• **About this task**:
Every line of the data is to be retyped exactly.

• **Recorded information**:
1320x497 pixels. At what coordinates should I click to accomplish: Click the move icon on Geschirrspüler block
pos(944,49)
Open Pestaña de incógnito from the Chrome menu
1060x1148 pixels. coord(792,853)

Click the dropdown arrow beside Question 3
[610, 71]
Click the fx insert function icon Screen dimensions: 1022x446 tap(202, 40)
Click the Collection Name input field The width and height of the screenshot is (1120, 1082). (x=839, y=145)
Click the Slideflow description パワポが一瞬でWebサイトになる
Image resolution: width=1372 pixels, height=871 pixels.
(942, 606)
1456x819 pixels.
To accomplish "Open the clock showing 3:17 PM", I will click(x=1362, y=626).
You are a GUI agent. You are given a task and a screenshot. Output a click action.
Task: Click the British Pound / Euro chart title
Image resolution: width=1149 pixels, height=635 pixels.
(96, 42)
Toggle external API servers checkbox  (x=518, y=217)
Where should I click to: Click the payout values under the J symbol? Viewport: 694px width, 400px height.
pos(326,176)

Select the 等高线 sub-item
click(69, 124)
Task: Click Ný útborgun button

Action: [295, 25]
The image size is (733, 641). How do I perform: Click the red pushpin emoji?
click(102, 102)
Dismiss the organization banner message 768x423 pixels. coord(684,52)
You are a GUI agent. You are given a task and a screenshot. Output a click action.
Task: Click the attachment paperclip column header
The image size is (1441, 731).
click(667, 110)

• **Solution for this exercise**:
1320x497 pixels. At what coordinates should I click to accomplish: Click the move icon on Geschirrspüler block
pos(944,49)
Open Pestaña de incógnito from the Chrome menu
1060x1148 pixels. coord(792,853)

Click the dropdown arrow beside Question 3
[610, 71]
Click the fx insert function icon Screen dimensions: 1022x446 tap(202, 40)
Click the Collection Name input field The width and height of the screenshot is (1120, 1082). (x=839, y=145)
Click the Slideflow description パワポが一瞬でWebサイトになる
Image resolution: width=1372 pixels, height=871 pixels.
(942, 606)
1456x819 pixels.
To accomplish "Open the clock showing 3:17 PM", I will click(x=1362, y=626).
You are a GUI agent. You are given a task and a screenshot. Output a click action.
Task: Click the British Pound / Euro chart title
Image resolution: width=1149 pixels, height=635 pixels.
(96, 42)
Toggle external API servers checkbox  (x=518, y=217)
Where should I click to: Click the payout values under the J symbol? Viewport: 694px width, 400px height.
pos(326,176)

Select the 等高线 sub-item
click(69, 124)
Task: Click Ný útborgun button

Action: [295, 25]
The image size is (733, 641). How do I perform: Click the red pushpin emoji?
click(102, 102)
Dismiss the organization banner message 768x423 pixels. coord(684,52)
You are a GUI agent. You are given a task and a screenshot. Output a click action.
Task: Click the attachment paperclip column header
The image size is (1441, 731).
click(667, 110)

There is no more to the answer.